◆ **Supplied entries**:
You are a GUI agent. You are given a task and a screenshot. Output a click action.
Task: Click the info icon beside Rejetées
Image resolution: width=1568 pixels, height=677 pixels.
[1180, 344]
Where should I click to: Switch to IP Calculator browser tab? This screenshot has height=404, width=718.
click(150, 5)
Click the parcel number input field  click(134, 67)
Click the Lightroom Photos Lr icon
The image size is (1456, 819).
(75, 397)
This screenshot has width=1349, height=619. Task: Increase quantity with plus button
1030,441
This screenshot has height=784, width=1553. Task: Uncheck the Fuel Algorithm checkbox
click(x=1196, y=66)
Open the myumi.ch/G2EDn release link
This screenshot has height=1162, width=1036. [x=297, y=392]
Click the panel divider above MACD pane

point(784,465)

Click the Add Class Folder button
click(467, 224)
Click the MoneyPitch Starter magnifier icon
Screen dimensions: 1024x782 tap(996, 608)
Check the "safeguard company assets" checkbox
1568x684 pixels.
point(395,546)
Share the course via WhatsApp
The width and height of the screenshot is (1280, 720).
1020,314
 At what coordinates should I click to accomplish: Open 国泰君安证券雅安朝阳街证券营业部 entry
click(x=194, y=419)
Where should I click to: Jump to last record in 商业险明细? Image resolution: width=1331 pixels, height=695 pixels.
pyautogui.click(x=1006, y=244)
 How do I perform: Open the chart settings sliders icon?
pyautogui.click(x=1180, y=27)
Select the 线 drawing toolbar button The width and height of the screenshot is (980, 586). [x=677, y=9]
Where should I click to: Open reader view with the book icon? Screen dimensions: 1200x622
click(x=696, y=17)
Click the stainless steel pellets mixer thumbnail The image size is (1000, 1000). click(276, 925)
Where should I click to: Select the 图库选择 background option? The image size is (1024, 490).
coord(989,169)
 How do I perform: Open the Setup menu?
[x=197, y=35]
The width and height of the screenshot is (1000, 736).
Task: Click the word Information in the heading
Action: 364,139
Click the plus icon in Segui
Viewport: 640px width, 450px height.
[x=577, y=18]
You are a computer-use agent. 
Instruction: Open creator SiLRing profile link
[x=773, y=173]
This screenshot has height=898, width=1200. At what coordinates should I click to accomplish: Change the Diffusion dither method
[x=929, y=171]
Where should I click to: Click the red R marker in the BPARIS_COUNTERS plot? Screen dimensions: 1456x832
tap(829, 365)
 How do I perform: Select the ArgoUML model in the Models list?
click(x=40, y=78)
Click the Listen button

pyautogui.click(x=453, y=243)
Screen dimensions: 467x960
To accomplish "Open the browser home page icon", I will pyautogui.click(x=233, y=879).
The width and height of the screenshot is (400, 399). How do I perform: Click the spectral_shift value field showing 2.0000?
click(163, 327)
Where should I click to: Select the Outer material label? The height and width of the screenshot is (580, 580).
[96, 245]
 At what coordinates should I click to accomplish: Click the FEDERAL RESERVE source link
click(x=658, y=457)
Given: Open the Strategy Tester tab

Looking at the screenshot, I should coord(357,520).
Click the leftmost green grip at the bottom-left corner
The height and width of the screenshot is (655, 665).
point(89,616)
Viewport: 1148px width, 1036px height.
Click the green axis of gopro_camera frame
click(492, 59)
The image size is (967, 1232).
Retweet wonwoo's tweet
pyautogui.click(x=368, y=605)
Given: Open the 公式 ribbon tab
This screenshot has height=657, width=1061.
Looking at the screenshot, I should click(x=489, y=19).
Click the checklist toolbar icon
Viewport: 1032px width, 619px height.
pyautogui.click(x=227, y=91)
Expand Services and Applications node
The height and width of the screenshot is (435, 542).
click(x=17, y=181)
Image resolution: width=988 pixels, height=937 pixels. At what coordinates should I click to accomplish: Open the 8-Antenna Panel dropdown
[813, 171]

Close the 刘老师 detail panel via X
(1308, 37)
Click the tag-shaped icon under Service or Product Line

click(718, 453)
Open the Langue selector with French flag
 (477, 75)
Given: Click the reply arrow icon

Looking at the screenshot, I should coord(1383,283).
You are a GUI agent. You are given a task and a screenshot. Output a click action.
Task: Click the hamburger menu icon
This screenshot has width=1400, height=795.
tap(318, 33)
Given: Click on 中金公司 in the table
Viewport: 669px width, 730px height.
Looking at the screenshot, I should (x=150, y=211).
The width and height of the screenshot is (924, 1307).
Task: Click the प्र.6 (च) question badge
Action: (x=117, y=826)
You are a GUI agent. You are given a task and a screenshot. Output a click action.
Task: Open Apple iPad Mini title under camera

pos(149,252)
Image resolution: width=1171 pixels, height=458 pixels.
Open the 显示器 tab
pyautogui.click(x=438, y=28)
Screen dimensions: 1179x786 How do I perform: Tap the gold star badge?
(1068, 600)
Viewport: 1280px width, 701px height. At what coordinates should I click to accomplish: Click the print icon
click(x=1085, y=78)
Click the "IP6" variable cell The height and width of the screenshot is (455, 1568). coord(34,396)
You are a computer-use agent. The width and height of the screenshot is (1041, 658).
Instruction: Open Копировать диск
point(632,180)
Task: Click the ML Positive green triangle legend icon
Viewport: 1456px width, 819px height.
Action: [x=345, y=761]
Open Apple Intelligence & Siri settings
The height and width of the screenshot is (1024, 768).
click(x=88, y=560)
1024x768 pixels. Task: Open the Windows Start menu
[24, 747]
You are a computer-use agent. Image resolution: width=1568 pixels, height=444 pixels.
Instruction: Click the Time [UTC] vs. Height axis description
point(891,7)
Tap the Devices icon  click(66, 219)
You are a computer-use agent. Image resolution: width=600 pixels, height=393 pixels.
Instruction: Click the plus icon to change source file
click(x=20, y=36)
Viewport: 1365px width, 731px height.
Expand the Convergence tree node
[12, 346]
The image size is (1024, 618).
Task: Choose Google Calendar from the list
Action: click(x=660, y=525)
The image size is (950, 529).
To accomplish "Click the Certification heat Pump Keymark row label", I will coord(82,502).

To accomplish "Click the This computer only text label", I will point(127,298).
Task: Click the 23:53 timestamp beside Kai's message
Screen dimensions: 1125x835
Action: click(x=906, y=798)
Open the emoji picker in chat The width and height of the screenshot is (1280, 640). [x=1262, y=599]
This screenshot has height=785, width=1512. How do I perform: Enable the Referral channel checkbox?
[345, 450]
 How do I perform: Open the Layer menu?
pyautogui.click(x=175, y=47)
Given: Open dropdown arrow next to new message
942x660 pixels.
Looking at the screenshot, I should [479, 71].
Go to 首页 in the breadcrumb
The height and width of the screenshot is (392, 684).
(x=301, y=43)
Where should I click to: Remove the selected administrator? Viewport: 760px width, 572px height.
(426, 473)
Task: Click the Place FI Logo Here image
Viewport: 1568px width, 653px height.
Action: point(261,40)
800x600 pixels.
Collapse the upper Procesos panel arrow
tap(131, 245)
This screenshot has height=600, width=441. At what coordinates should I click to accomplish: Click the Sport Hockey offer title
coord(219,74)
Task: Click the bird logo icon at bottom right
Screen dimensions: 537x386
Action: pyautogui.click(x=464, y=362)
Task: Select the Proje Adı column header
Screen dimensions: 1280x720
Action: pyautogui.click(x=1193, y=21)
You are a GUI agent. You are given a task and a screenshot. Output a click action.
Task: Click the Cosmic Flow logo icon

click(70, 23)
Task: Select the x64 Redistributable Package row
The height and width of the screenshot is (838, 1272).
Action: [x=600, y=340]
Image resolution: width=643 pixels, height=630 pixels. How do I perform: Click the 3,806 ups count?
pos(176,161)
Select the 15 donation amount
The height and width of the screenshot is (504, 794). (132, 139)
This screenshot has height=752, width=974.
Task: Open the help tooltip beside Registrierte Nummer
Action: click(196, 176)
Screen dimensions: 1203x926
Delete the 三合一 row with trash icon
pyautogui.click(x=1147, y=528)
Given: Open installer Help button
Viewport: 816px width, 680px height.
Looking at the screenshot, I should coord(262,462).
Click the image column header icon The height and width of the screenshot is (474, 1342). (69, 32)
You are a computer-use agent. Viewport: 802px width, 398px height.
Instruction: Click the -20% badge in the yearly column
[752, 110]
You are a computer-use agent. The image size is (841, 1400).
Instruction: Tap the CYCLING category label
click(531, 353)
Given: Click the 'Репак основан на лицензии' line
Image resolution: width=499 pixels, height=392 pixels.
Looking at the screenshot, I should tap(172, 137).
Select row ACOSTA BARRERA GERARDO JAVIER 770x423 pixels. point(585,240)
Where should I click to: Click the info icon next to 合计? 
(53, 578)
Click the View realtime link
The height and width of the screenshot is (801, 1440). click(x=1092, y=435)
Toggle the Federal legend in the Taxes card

◆ **Description of the task**: Among the entries above, copy exactly only the lines starting with the one containing "Click the leftmost" and going through the one containing "Click the checklist toolbar icon", both ends included.

◆ **Answer to this exercise**:
Click the leftmost green grip at the bottom-left corner
The height and width of the screenshot is (655, 665).
point(89,616)
Viewport: 1148px width, 1036px height.
Click the green axis of gopro_camera frame
click(492, 59)
The image size is (967, 1232).
Retweet wonwoo's tweet
pyautogui.click(x=368, y=605)
Given: Open the 公式 ribbon tab
This screenshot has height=657, width=1061.
Looking at the screenshot, I should click(x=489, y=19).
Click the checklist toolbar icon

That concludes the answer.